** Start of Records for processing **

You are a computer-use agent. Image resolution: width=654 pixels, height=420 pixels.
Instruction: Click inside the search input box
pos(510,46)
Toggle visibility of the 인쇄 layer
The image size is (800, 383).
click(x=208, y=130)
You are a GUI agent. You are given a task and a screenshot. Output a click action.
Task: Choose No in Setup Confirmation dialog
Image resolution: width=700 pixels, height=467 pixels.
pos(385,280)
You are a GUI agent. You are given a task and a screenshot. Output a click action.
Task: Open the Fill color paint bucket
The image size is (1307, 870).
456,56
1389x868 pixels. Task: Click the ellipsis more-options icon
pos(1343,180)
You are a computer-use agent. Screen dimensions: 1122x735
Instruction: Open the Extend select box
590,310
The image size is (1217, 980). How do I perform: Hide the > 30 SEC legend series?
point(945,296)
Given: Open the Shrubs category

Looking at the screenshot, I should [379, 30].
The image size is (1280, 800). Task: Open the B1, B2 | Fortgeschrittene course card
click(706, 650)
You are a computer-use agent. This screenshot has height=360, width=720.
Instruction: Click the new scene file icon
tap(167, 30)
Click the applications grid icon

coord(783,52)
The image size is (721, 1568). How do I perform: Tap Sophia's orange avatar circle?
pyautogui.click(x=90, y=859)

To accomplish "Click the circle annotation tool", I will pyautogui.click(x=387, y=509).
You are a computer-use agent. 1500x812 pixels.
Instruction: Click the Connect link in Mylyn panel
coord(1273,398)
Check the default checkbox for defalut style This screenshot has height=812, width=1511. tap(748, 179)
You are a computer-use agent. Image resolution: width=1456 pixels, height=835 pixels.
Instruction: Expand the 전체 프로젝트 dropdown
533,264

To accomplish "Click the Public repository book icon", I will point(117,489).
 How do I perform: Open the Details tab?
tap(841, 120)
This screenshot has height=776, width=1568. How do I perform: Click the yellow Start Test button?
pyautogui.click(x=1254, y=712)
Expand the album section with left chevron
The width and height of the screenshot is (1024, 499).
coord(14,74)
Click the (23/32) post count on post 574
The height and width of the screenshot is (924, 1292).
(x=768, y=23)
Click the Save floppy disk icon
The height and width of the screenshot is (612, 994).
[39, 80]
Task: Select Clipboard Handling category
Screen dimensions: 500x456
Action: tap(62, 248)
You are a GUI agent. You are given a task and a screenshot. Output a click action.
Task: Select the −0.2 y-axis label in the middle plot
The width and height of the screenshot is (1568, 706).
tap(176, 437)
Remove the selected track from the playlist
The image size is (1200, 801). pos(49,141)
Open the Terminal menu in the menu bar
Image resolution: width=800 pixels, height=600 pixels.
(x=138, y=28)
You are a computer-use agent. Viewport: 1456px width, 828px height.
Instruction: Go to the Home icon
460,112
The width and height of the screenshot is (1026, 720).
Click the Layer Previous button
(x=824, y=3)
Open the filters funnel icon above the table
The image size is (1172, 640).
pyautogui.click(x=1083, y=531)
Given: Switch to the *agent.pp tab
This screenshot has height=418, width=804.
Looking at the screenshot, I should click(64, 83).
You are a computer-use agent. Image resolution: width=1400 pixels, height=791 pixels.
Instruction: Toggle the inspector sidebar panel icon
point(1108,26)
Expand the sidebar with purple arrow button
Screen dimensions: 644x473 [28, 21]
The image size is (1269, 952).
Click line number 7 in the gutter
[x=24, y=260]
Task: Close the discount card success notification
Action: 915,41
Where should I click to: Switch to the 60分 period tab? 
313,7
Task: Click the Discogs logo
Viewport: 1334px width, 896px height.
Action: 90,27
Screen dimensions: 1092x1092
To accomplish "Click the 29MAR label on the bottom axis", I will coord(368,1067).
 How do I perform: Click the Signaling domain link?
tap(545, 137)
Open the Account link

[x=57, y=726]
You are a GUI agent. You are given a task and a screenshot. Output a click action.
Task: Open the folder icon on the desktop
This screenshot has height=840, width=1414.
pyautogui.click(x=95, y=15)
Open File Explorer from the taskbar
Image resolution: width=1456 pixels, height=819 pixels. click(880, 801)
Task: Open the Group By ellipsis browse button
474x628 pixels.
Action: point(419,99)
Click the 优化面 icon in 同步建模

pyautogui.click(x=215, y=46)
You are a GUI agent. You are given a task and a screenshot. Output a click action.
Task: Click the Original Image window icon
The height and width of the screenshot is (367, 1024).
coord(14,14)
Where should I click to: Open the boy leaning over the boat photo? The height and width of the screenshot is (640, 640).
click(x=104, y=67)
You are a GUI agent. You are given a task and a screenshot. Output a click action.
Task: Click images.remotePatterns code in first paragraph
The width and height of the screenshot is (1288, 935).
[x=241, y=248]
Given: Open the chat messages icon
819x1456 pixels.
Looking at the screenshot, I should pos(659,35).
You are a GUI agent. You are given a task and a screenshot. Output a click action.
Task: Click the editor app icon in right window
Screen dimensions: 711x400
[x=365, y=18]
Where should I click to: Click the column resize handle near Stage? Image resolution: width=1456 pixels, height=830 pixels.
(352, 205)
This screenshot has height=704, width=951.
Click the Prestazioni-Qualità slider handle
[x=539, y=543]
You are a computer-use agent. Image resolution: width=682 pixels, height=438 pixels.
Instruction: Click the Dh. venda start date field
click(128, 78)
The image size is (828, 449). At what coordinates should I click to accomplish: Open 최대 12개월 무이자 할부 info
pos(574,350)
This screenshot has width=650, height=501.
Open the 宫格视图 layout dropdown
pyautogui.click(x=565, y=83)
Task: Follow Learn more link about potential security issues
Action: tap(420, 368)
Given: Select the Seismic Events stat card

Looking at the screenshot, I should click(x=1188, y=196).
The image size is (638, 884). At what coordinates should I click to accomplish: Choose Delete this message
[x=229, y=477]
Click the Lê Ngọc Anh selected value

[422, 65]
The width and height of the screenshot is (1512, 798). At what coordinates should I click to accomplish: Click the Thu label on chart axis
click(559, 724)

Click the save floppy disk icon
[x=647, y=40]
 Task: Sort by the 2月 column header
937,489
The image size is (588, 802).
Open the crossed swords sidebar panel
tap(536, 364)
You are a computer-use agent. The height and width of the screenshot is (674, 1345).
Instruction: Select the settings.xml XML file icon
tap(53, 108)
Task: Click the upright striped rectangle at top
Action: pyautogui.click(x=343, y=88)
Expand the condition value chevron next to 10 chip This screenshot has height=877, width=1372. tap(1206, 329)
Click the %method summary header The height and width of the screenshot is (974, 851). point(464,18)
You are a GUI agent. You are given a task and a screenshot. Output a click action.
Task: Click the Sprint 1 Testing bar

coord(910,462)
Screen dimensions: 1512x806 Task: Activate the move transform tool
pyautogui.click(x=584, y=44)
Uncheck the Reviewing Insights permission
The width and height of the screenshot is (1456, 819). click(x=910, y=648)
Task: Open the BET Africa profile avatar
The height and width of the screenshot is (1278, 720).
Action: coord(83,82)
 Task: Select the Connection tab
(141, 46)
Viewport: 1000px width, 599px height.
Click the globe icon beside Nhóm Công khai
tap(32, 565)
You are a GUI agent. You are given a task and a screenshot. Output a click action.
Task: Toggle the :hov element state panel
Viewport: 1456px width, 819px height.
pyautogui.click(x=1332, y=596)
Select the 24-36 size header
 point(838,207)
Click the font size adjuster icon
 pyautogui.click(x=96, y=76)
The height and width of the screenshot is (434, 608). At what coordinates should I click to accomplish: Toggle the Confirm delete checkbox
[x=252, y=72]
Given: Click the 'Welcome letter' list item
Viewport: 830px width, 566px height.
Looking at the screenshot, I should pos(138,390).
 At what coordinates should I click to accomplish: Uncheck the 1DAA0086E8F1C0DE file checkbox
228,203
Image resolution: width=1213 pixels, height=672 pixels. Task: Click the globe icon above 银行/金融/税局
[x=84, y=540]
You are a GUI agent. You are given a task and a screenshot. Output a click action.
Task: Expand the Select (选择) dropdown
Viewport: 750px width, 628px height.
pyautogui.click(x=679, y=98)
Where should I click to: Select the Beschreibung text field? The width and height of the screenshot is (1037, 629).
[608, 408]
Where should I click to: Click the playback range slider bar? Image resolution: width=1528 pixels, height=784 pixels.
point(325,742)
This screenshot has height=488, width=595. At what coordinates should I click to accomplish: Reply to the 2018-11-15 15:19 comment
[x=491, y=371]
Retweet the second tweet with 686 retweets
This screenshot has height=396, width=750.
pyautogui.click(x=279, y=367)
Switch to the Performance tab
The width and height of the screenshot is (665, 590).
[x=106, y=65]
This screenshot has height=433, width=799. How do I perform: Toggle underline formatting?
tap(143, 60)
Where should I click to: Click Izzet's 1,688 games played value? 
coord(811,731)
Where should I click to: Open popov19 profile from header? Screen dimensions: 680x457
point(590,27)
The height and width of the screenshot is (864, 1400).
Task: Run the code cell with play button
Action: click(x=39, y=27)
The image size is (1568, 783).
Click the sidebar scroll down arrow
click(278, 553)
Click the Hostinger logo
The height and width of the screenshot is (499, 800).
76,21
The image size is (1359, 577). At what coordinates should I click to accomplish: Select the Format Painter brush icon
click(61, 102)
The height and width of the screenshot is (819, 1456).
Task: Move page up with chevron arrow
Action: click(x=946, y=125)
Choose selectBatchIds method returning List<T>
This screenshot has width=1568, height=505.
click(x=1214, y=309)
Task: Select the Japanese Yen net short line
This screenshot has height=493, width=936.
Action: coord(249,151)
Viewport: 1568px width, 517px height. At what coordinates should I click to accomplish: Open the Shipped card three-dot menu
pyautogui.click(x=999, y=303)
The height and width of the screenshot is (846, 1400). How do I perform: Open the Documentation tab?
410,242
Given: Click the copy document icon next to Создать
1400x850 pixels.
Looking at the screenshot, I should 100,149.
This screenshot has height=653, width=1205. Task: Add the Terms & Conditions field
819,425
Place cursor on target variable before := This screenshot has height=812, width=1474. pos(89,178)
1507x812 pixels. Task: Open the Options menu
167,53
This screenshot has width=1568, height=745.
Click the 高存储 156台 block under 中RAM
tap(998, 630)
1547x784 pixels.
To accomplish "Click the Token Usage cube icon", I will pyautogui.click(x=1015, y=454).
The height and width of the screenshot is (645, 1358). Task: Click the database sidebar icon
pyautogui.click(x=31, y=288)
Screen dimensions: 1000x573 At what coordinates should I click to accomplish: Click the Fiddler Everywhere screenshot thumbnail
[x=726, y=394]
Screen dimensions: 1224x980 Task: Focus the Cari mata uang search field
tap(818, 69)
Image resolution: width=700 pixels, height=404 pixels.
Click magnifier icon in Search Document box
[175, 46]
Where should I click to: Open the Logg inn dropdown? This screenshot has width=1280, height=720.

** End of Records for processing **

=== Written exercise ===
Render the stored items as a JSON list of strings, one string per line, starting with the first line and going on through the line that contains "tap(841, 120)". Include both of those lines, cover no other lines, and leave out blank lines.

=== Finished task ===
[
  "You are a computer-use agent. Image resolution: width=654 pixels, height=420 pixels.",
  "Instruction: Click inside the search input box",
  "pos(510,46)",
  "Toggle visibility of the 인쇄 layer",
  "The image size is (800, 383).",
  "click(x=208, y=130)",
  "You are a GUI agent. You are given a task and a screenshot. Output a click action.",
  "Task: Choose No in Setup Confirmation dialog",
  "Image resolution: width=700 pixels, height=467 pixels.",
  "pos(385,280)",
  "You are a GUI agent. You are given a task and a screenshot. Output a click action.",
  "Task: Open the Fill color paint bucket",
  "The image size is (1307, 870).",
  "456,56",
  "1389x868 pixels. Task: Click the ellipsis more-options icon",
  "pos(1343,180)",
  "You are a computer-use agent. Screen dimensions: 1122x735",
  "Instruction: Open the Extend select box",
  "590,310",
  "The image size is (1217, 980). How do I perform: Hide the > 30 SEC legend series?",
  "point(945,296)",
  "Given: Open the Shrubs category",
  "Looking at the screenshot, I should [379, 30].",
  "The image size is (1280, 800). Task: Open the B1, B2 | Fortgeschrittene course card",
  "click(706, 650)",
  "You are a computer-use agent. This screenshot has height=360, width=720.",
  "Instruction: Click the new scene file icon",
  "tap(167, 30)",
  "Click the applications grid icon",
  "coord(783,52)",
  "The image size is (721, 1568). How do I perform: Tap Sophia's orange avatar circle?",
  "pyautogui.click(x=90, y=859)",
  "To accomplish \"Click the circle annotation tool\", I will pyautogui.click(x=387, y=509).",
  "You are a computer-use agent. 1500x812 pixels.",
  "Instruction: Click the Connect link in Mylyn panel",
  "coord(1273,398)",
  "Check the default checkbox for defalut style This screenshot has height=812, width=1511. tap(748, 179)",
  "You are a computer-use agent. Image resolution: width=1456 pixels, height=835 pixels.",
  "Instruction: Expand the 전체 프로젝트 dropdown",
  "533,264",
  "To accomplish \"Click the Public repository book icon\", I will point(117,489).",
  " How do I perform: Open the Details tab?",
  "tap(841, 120)"
]